A SpaceX Dragon cargo spacecraft is scheduled to leave the International Space Station on Tuesday, June 16, and head back to Earth carrying research samples and used hardware, with splashdown expected off the coast of California early on Wednesday, June 17.
According to NASA, the capsule will undock from the forward port of the station’s Harmony module at about 12:05 p.m. EDT, after a command from SpaceX ground controllers, then fire its thrusters to back away from the orbiting laboratory. Live undocking coverage begins at 11:45 a.m. EDT on NASA+ and the agency’s YouTube channel. The spacecraft is due to reenter the atmosphere the next day and splash down at about 5:08 a.m. PDT; NASA will not carry the splashdown live but plans to post updates on its space station blog. The flight closes out the 34th SpaceX commercial resupply mission, known as CRS-34.
Dragon is returning thousands of pounds of cargo.
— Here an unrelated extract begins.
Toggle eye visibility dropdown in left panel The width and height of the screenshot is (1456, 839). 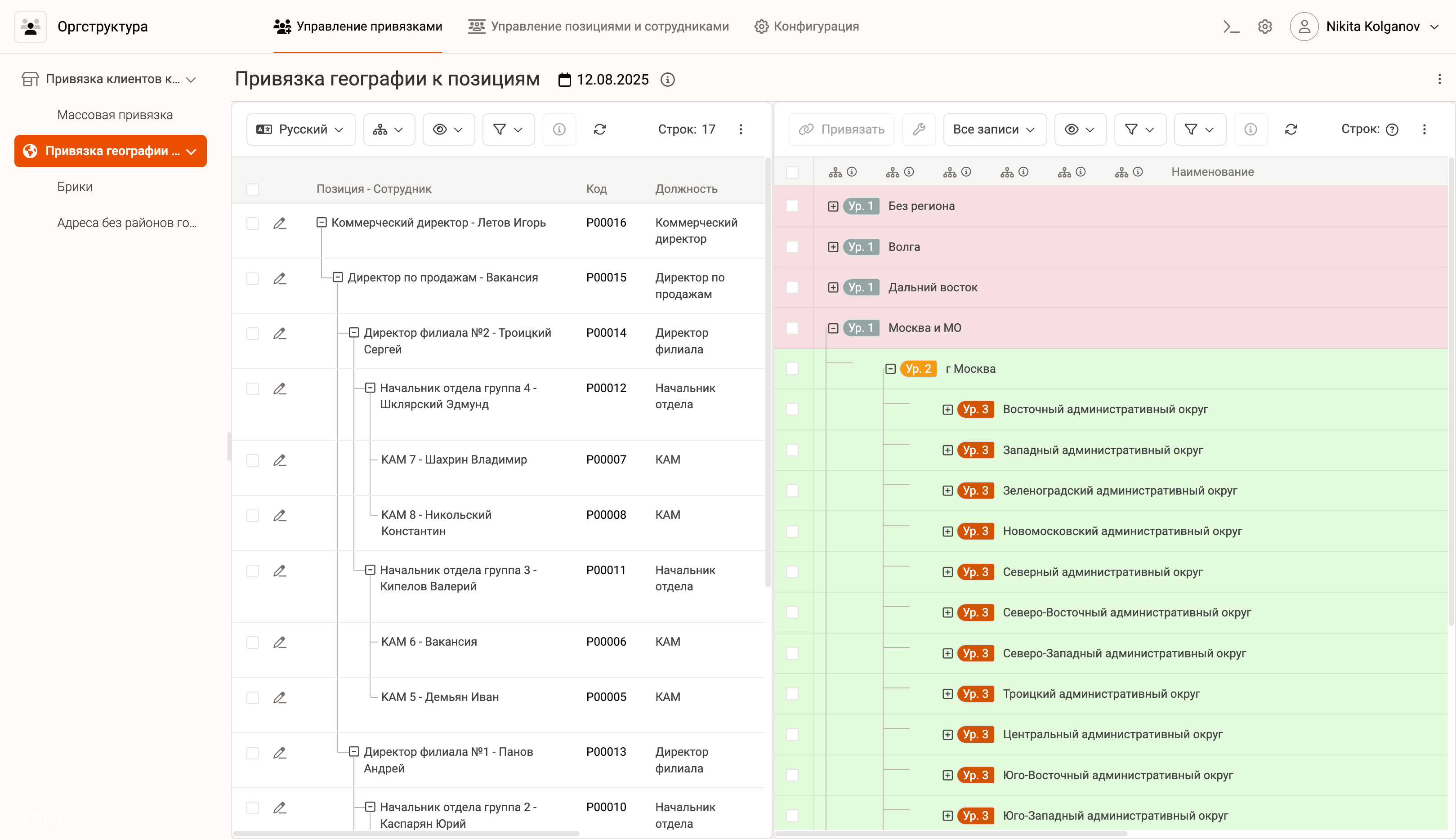pyautogui.click(x=448, y=129)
The science aboard includes bioprinted organ and cartilage tissue, data on storing cryogenic fuel for future missions, and DNA-inspired materials being developed into cancer treatments. The returning hardware includes an ocular imaging device used to track crew members’ eye health, an absorbent bed that filters trace contaminants from cabin air, and a separator pump from the station’s waste and hygiene compartment.
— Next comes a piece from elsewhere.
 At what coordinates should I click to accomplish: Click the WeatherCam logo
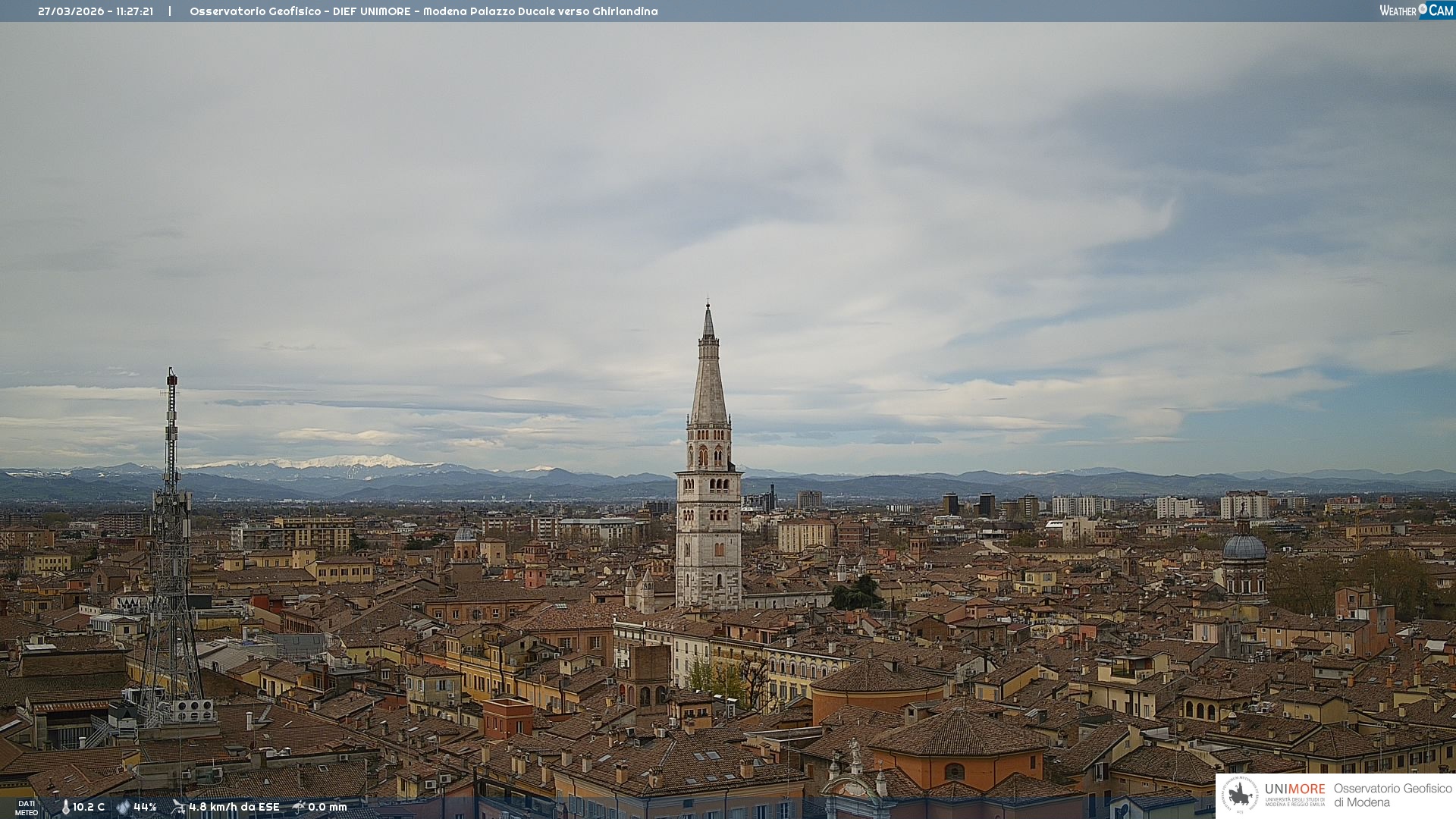(1416, 11)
Several of the experiments target health problems on Earth. One NASA investigation grew blood-forming stem cells in microgravity, where researchers believe the cells better keep their ability to develop into the red and white blood cells used to treat blood diseases and cancers. Another, called MVP Cell-09, sent up lab-grown heart tissue deliberately infected with pneumonia-causing bacteria, which tend to grow more aggressive in orbit, to study a poorly understood link between pneumonia and heart disease. A third returns 3D-printed cartilage; NASA notes that more than 900,000 knee cartilage injuries occur in the United States each year, many requiring surgery, and that printing in microgravity spreads cells more evenly than is possible on the ground.
Partners flew experiments of their own. The European Space Agency’s Green Bone study tested a scaffold made from wood and designed to mimic real bone, work aimed at conditions such as osteoporosis, which weakens the bones of millions of people. Other returning samples include heart, liver, kidney, and brain tissue models dosed with experimental RNA-based drugs, and semiconductor crystals grown in orbit for use in sensors and lasers.
NASA frames these as early-stage investigations. The samples still have to be analyzed back on Earth, and the medical and engineering payoffs the agency describes remain prospective rather than proven.
Dragon arrived at the station on May 17, carrying nearly 6,500 pounds of crew supplies and experiments, two days after launching on a Falcon 9 rocket from Space Launch Complex 40 at Cape Canaveral Space Force Station in Florida. It docked to the Harmony module to deliver cargo to the Expedition 74 crew.
Once the capsule is recovered, its cargo heads to research teams across the United States and Europe, where the slower work of the mission begins: reading what weeks in microgravity did to the samples.